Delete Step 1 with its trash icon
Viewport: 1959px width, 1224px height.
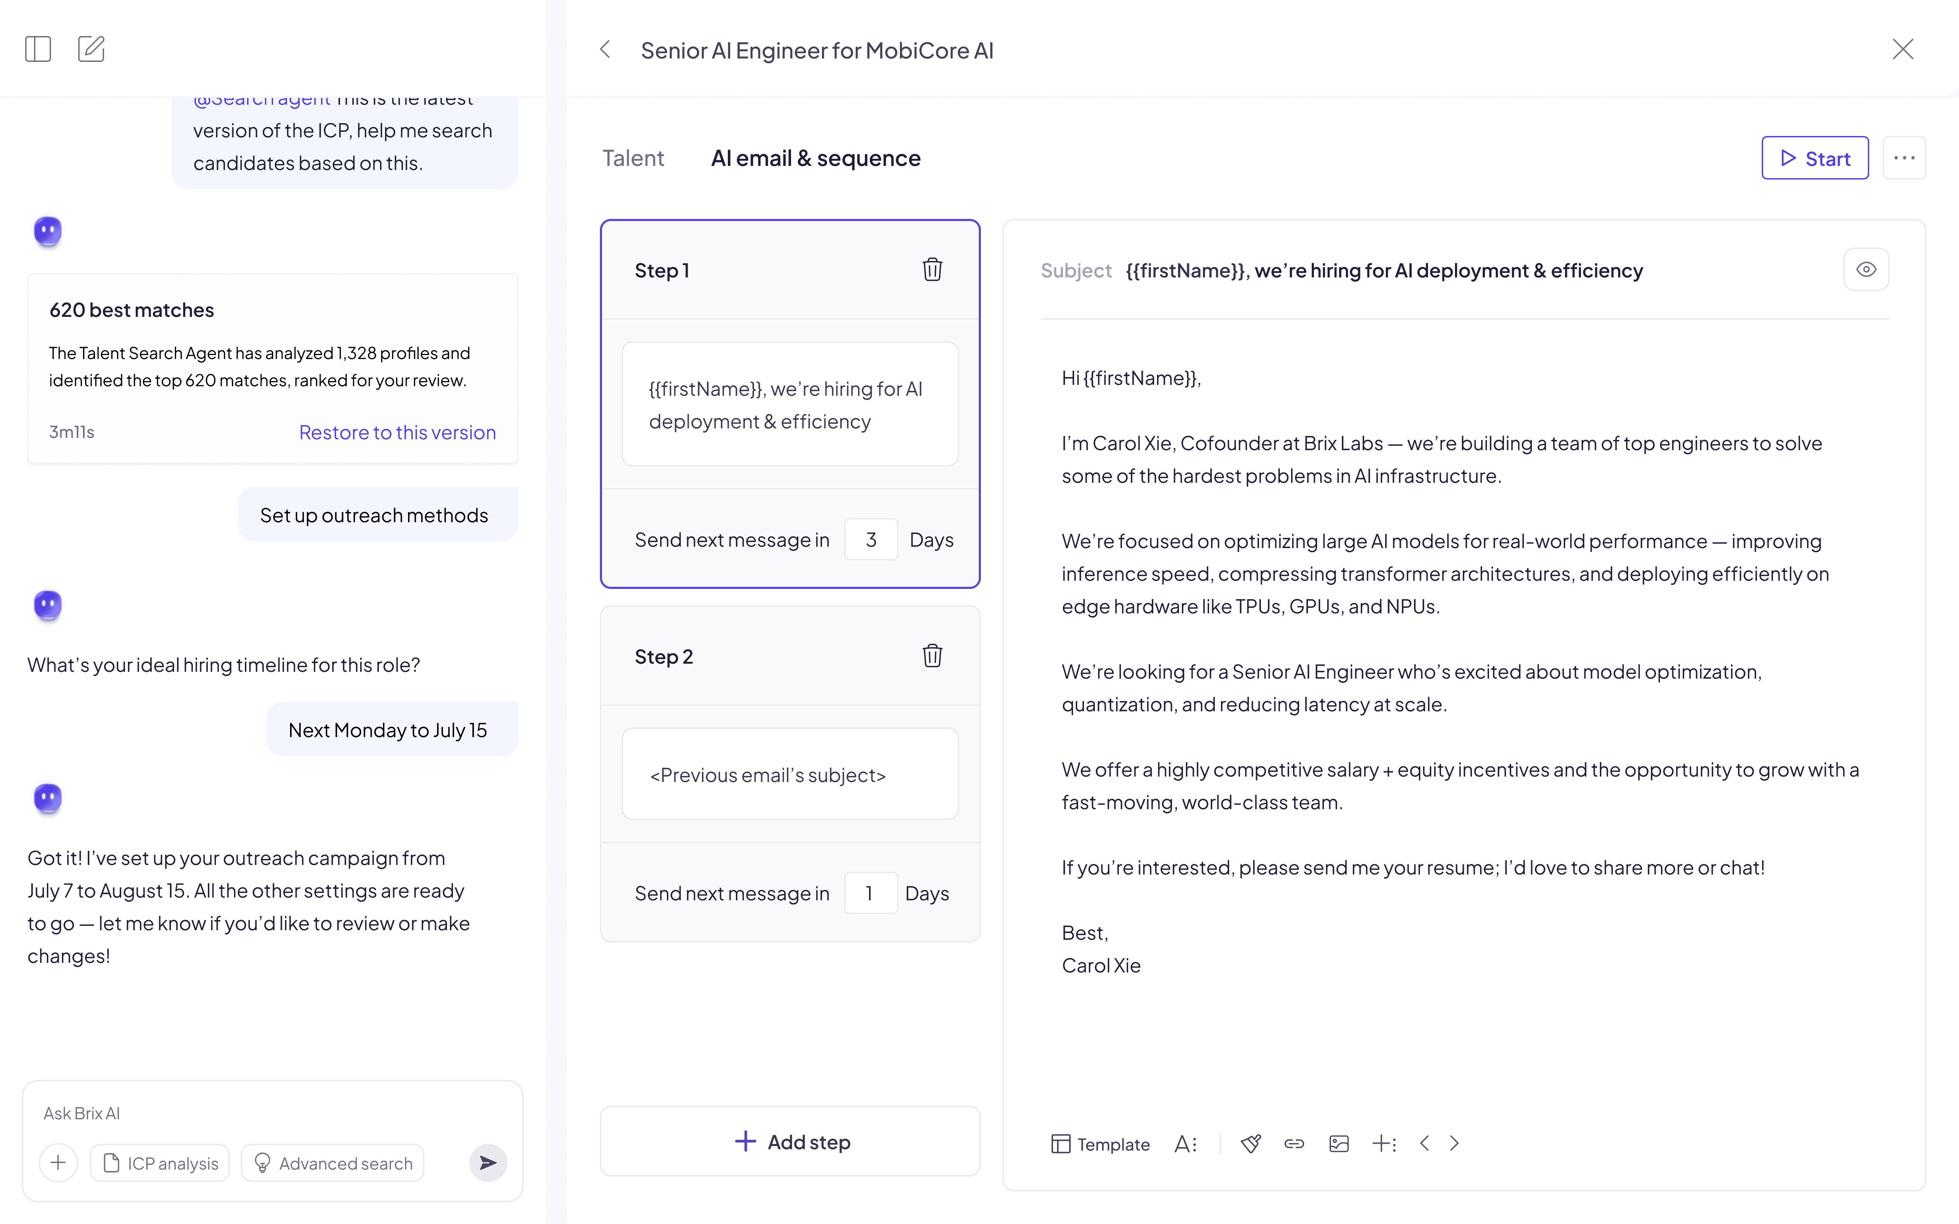932,270
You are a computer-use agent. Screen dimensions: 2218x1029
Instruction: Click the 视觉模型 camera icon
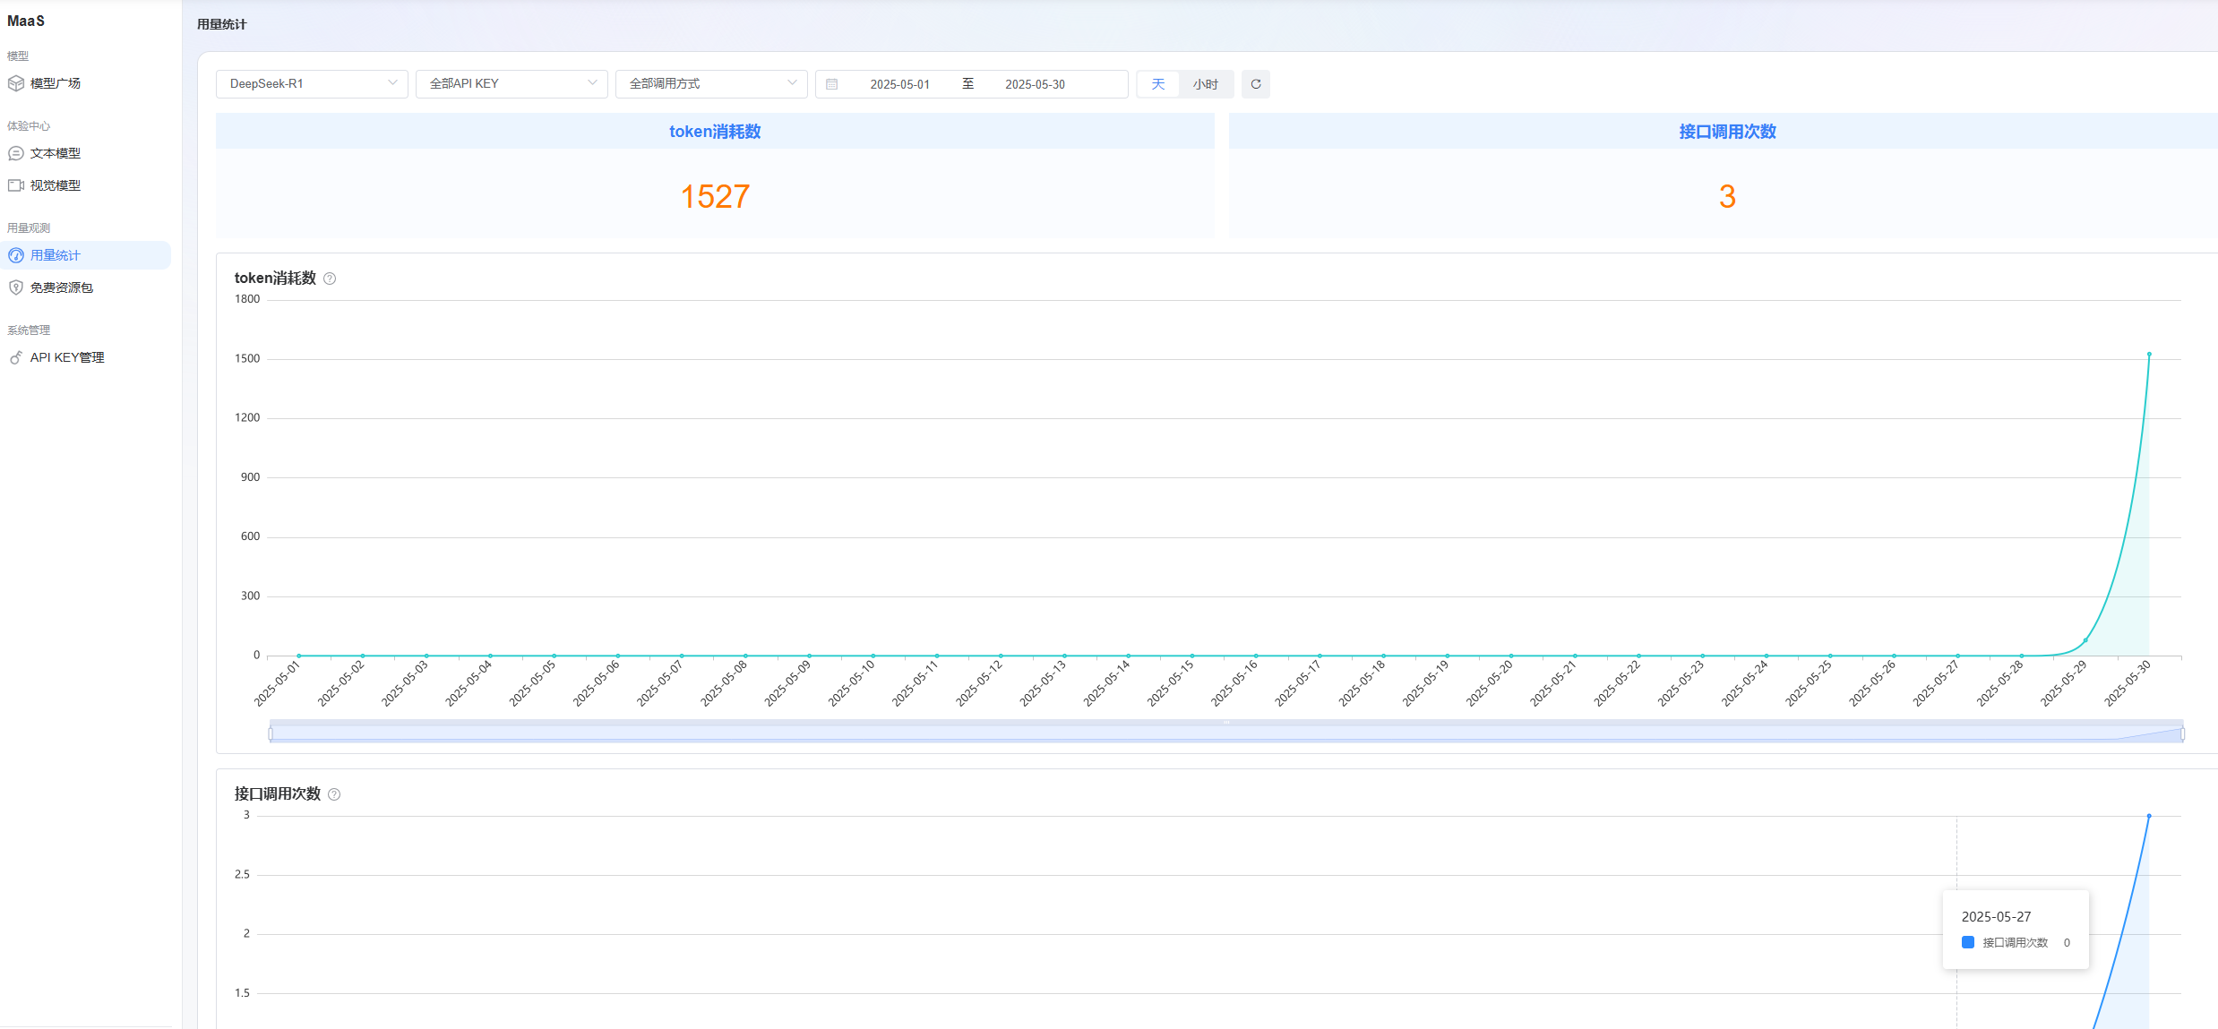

Brief:
Please return, exactly and with pictures omitted, the lines from the line holding "Viewport: 1959px width, 1224px height." through the end of the data above, inclusive.

Answer:
Viewport: 1959px width, 1224px height.
932,270
You are a computer-use agent. Screen dimensions: 2218x1029
Instruction: Click the 视觉模型 camera icon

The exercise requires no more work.